Hey All,
So I'm lying in bed and having trouble sleeping, you've all been there just like any other time. Something is going on and you aren't sure what, why is this seemingly simple task so difficult. I just need to lay my head and fall asleep why must I need to try, why so hard. Why?
this question isn't the only question on my mind. Why am I so screwed up? what is wrong with me? what is going on? why am I here? why do I constantly feel oppressed? why are these wings that my God has given me suddenly seem chained down and like I will never fly. They tell me that they are "in for repair" or "time for an upgrade" but this upgrade seems more like a down-grade. I'm feeling like all of these "improvements" are more like a negative. God built me to be free but I am not, I am far from it and why? what is going on? tell me... give me the answer.
I'm supposed to know the guy with all the answers and I'm supposed to be sharing Him with everyone else but... I don't have the answers myself. I used to, I really did. I thought I had life in order and for a time it was true. true it wasn't perfect and in reality nothing ever is...

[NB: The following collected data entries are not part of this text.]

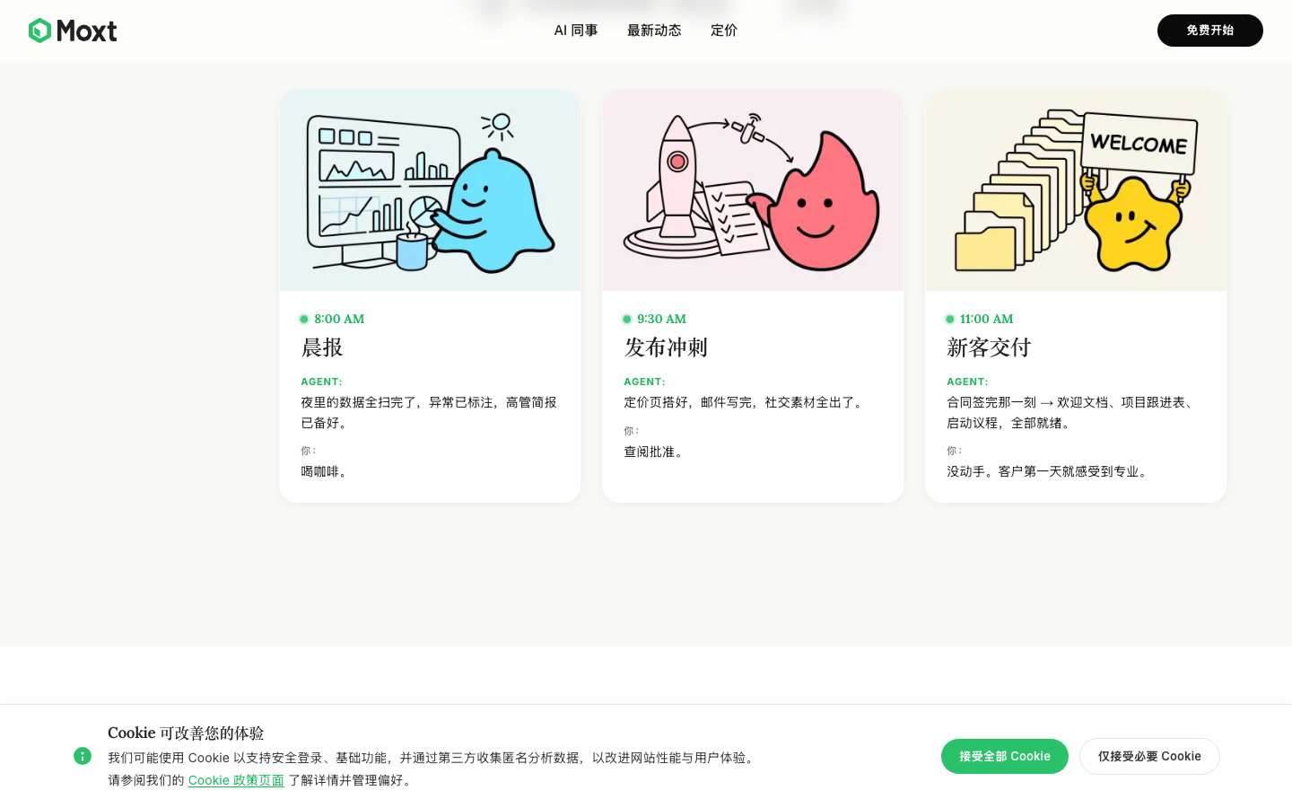Go to 最新动态 in navigation

tap(654, 31)
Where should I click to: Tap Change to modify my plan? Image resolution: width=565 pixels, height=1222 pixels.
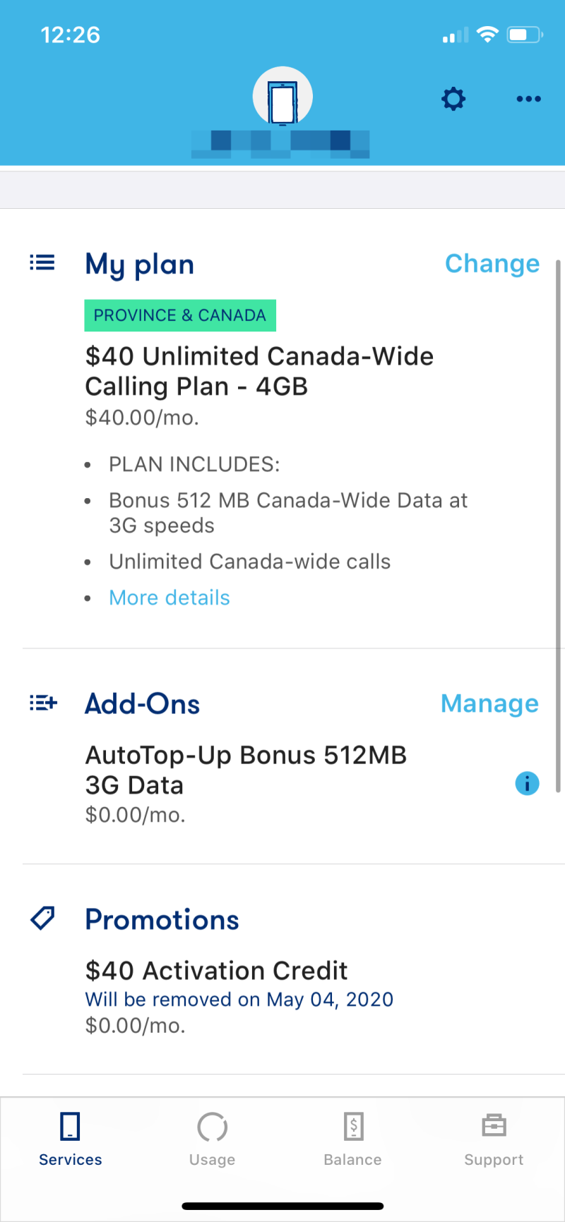click(492, 263)
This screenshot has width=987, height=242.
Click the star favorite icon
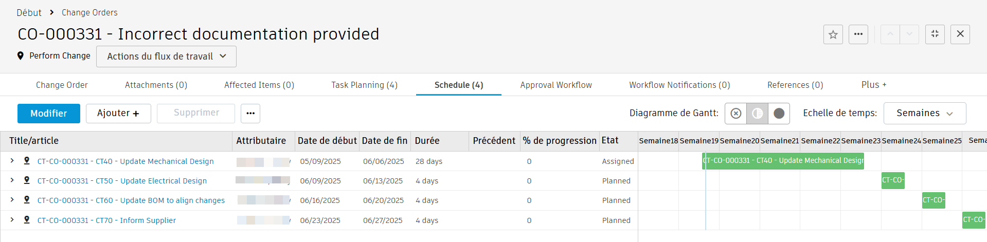(833, 34)
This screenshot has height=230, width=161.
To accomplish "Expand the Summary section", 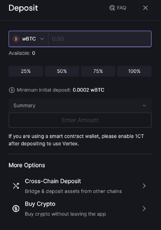I will click(x=80, y=106).
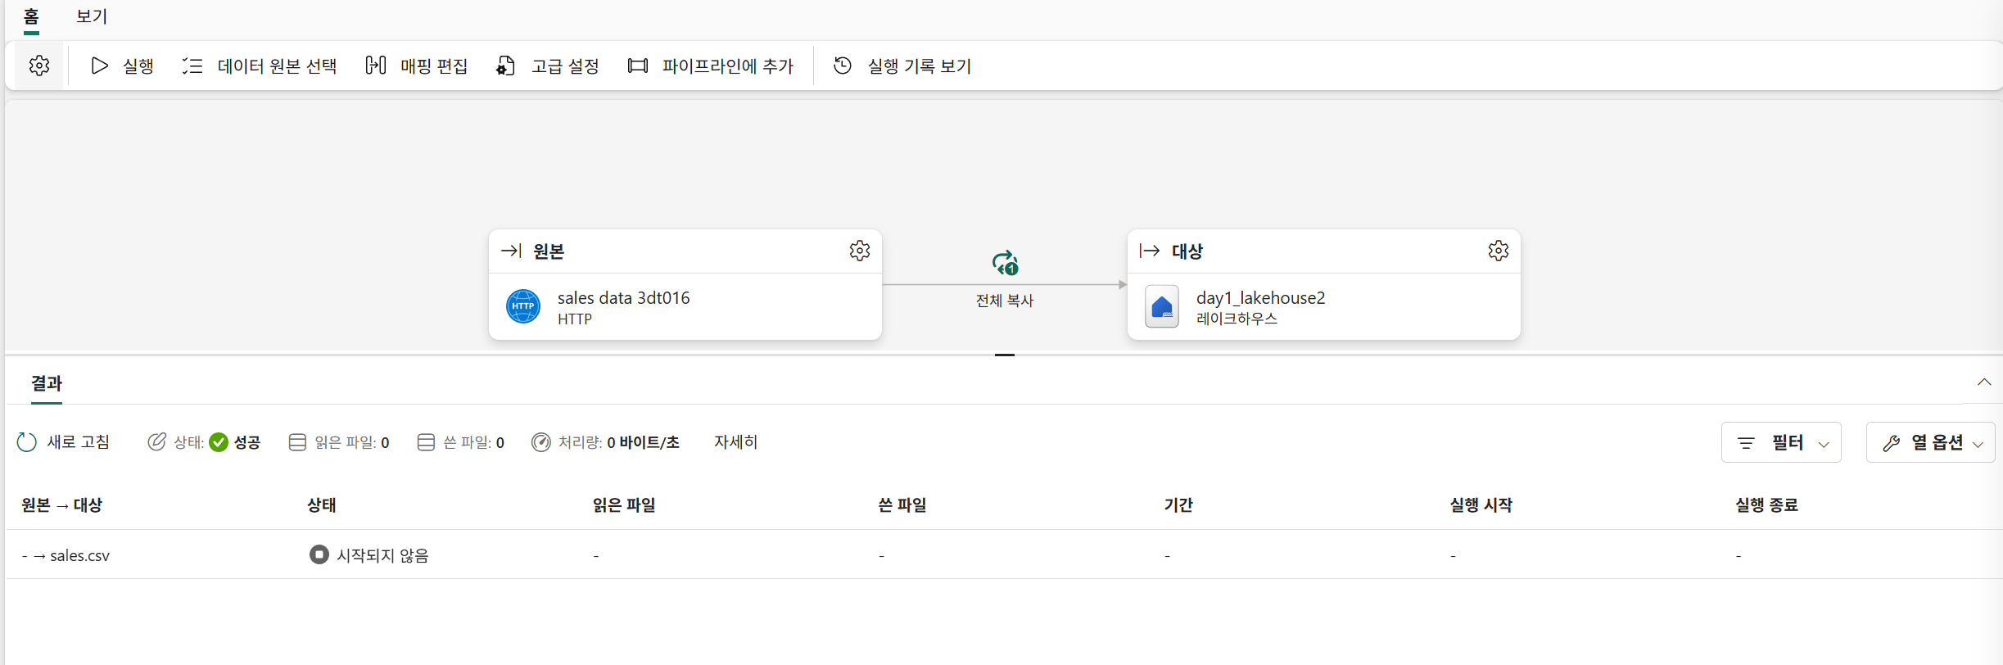This screenshot has height=665, width=2003.
Task: Open 자세히 details link
Action: click(735, 442)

why oh reality are you so elusive? why does it feel like I'm a pawn in a game just being watched... every move I make is judged, critiqued and the answers on how to be better, faster, stronger... are just beyond my reach, my grasp, my handle... I try hard to grab them but they are just that one extra inch too far. there is all sorts of apparent issues such as spreading myself too thin, but there seems to be so much more too it.
when I started this blog I didn't know how I would end it, and I simply ask one question... if YOU have answers, I will do anything for them.